## Start
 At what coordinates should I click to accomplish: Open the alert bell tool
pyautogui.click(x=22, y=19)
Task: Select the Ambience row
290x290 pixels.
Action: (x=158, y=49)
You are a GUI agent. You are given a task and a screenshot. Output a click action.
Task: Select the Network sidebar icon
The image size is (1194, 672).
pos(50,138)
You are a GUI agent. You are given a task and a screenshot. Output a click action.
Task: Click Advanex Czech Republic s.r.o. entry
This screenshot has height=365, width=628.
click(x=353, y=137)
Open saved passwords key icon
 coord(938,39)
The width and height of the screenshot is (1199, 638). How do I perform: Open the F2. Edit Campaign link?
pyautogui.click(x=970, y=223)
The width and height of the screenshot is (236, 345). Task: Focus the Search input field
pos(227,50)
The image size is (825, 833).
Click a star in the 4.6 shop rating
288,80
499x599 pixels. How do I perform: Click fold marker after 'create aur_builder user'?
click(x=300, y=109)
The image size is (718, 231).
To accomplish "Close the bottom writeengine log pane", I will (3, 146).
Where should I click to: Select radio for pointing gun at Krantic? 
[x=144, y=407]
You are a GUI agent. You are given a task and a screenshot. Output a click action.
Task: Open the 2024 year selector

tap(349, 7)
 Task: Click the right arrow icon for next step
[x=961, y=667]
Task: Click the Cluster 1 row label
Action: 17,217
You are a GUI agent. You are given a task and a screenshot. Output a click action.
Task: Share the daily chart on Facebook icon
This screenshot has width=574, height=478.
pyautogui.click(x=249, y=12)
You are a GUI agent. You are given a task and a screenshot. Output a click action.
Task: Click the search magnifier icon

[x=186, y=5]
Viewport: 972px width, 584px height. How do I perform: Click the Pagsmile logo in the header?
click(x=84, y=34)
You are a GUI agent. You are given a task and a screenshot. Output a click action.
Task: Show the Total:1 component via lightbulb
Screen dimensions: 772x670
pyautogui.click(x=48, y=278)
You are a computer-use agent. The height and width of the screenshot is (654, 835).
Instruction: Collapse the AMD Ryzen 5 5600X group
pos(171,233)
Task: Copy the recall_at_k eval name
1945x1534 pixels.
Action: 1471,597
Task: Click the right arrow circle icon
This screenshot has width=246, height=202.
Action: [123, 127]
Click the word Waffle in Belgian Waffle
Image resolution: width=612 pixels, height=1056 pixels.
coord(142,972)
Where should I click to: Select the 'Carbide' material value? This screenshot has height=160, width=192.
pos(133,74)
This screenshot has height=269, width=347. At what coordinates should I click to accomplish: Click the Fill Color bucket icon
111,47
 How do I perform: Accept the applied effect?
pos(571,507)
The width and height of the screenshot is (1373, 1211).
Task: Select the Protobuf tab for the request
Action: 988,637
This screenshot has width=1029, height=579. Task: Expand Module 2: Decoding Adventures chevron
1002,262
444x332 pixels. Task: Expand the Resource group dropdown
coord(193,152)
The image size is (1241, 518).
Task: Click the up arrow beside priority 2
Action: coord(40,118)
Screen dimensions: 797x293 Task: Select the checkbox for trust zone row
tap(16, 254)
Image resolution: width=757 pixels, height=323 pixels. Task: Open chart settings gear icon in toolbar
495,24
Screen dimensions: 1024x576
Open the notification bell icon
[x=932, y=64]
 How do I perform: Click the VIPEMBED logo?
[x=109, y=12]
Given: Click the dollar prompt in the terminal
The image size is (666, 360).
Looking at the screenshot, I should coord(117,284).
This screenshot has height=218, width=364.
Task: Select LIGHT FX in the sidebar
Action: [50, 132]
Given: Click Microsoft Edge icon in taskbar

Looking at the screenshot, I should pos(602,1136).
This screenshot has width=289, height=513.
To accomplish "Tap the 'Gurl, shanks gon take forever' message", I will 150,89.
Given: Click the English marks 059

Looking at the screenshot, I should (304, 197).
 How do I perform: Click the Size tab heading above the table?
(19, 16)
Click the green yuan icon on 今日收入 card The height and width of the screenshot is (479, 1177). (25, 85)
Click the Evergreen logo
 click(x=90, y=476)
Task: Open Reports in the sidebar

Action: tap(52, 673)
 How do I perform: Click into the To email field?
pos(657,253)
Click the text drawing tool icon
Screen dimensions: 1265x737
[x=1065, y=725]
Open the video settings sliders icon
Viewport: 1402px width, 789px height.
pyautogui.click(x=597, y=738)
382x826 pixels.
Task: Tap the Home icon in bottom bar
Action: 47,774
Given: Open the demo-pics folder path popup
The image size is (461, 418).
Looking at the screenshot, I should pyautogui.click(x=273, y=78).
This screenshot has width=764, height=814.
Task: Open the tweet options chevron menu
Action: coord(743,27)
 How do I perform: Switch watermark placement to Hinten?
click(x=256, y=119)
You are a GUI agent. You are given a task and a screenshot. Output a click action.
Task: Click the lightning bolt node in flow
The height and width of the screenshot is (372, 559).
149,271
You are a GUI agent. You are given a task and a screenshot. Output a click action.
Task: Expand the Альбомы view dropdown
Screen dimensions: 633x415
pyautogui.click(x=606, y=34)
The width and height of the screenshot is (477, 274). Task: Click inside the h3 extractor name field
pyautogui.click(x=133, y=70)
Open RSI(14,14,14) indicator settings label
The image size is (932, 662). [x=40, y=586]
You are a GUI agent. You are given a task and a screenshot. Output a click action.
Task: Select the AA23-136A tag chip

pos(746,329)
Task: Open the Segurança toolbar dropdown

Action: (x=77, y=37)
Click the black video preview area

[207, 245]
## End
Request:
Copy all of the rows above exactly as they appear, line for line.

Problem solution:
 At what coordinates should I click to accomplish: Open the alert bell tool
pyautogui.click(x=22, y=19)
Task: Select the Ambience row
290x290 pixels.
Action: (x=158, y=49)
You are a GUI agent. You are given a task and a screenshot. Output a click action.
Task: Select the Network sidebar icon
The image size is (1194, 672).
pos(50,138)
You are a GUI agent. You are given a task and a screenshot. Output a click action.
Task: Click Advanex Czech Republic s.r.o. entry
This screenshot has height=365, width=628.
click(x=353, y=137)
Open saved passwords key icon
 coord(938,39)
The width and height of the screenshot is (1199, 638). How do I perform: Open the F2. Edit Campaign link?
pyautogui.click(x=970, y=223)
The width and height of the screenshot is (236, 345). Task: Focus the Search input field
pos(227,50)
The image size is (825, 833).
Click a star in the 4.6 shop rating
288,80
499x599 pixels. How do I perform: Click fold marker after 'create aur_builder user'?
click(x=300, y=109)
The image size is (718, 231).
To accomplish "Close the bottom writeengine log pane", I will (3, 146).
Where should I click to: Select radio for pointing gun at Krantic? 
[x=144, y=407]
You are a GUI agent. You are given a task and a screenshot. Output a click action.
Task: Open the 2024 year selector

tap(349, 7)
 Task: Click the right arrow icon for next step
[x=961, y=667]
Task: Click the Cluster 1 row label
Action: 17,217
You are a GUI agent. You are given a task and a screenshot. Output a click action.
Task: Share the daily chart on Facebook icon
This screenshot has width=574, height=478.
pyautogui.click(x=249, y=12)
You are a GUI agent. You are given a task and a screenshot. Output a click action.
Task: Click the search magnifier icon

[x=186, y=5]
Viewport: 972px width, 584px height. How do I perform: Click the Pagsmile logo in the header?
click(x=84, y=34)
You are a GUI agent. You are given a task and a screenshot. Output a click action.
Task: Show the Total:1 component via lightbulb
Screen dimensions: 772x670
pyautogui.click(x=48, y=278)
You are a computer-use agent. The height and width of the screenshot is (654, 835).
Instruction: Collapse the AMD Ryzen 5 5600X group
pos(171,233)
Task: Copy the recall_at_k eval name
1945x1534 pixels.
Action: 1471,597
Task: Click the right arrow circle icon
This screenshot has width=246, height=202.
Action: [123, 127]
Click the word Waffle in Belgian Waffle
Image resolution: width=612 pixels, height=1056 pixels.
coord(142,972)
Where should I click to: Select the 'Carbide' material value? This screenshot has height=160, width=192.
pos(133,74)
This screenshot has height=269, width=347. At what coordinates should I click to accomplish: Click the Fill Color bucket icon
111,47
 How do I perform: Accept the applied effect?
pos(571,507)
The width and height of the screenshot is (1373, 1211).
Task: Select the Protobuf tab for the request
Action: 988,637
This screenshot has width=1029, height=579. Task: Expand Module 2: Decoding Adventures chevron
1002,262
444x332 pixels. Task: Expand the Resource group dropdown
coord(193,152)
The image size is (1241, 518).
Task: Click the up arrow beside priority 2
Action: coord(40,118)
Screen dimensions: 797x293 Task: Select the checkbox for trust zone row
tap(16, 254)
Image resolution: width=757 pixels, height=323 pixels. Task: Open chart settings gear icon in toolbar
495,24
Screen dimensions: 1024x576
Open the notification bell icon
[x=932, y=64]
 How do I perform: Click the VIPEMBED logo?
[x=109, y=12]
Given: Click the dollar prompt in the terminal
The image size is (666, 360).
Looking at the screenshot, I should coord(117,284).
This screenshot has height=218, width=364.
Task: Select LIGHT FX in the sidebar
Action: [50, 132]
Given: Click Microsoft Edge icon in taskbar

Looking at the screenshot, I should pos(602,1136).
This screenshot has width=289, height=513.
To accomplish "Tap the 'Gurl, shanks gon take forever' message", I will 150,89.
Given: Click the English marks 059

Looking at the screenshot, I should (304, 197).
 How do I perform: Click the Size tab heading above the table?
(19, 16)
Click the green yuan icon on 今日收入 card The height and width of the screenshot is (479, 1177). (25, 85)
Click the Evergreen logo
 click(x=90, y=476)
Task: Open Reports in the sidebar

Action: tap(52, 673)
 How do I perform: Click into the To email field?
pos(657,253)
Click the text drawing tool icon
Screen dimensions: 1265x737
[x=1065, y=725]
Open the video settings sliders icon
Viewport: 1402px width, 789px height.
pyautogui.click(x=597, y=738)
382x826 pixels.
Task: Tap the Home icon in bottom bar
Action: 47,774
Given: Open the demo-pics folder path popup
The image size is (461, 418).
Looking at the screenshot, I should pyautogui.click(x=273, y=78).
This screenshot has width=764, height=814.
Task: Open the tweet options chevron menu
Action: coord(743,27)
 How do I perform: Switch watermark placement to Hinten?
click(x=256, y=119)
You are a GUI agent. You are given a task and a screenshot. Output a click action.
Task: Click the lightning bolt node in flow
The height and width of the screenshot is (372, 559).
149,271
You are a GUI agent. You are given a task and a screenshot. Output a click action.
Task: Expand the Альбомы view dropdown
Screen dimensions: 633x415
pyautogui.click(x=606, y=34)
The width and height of the screenshot is (477, 274). Task: Click inside the h3 extractor name field
pyautogui.click(x=133, y=70)
Open RSI(14,14,14) indicator settings label
The image size is (932, 662). [x=40, y=586]
You are a GUI agent. You are given a task and a screenshot. Output a click action.
Task: Select the AA23-136A tag chip

pos(746,329)
Task: Open the Segurança toolbar dropdown

Action: (x=77, y=37)
Click the black video preview area

[207, 245]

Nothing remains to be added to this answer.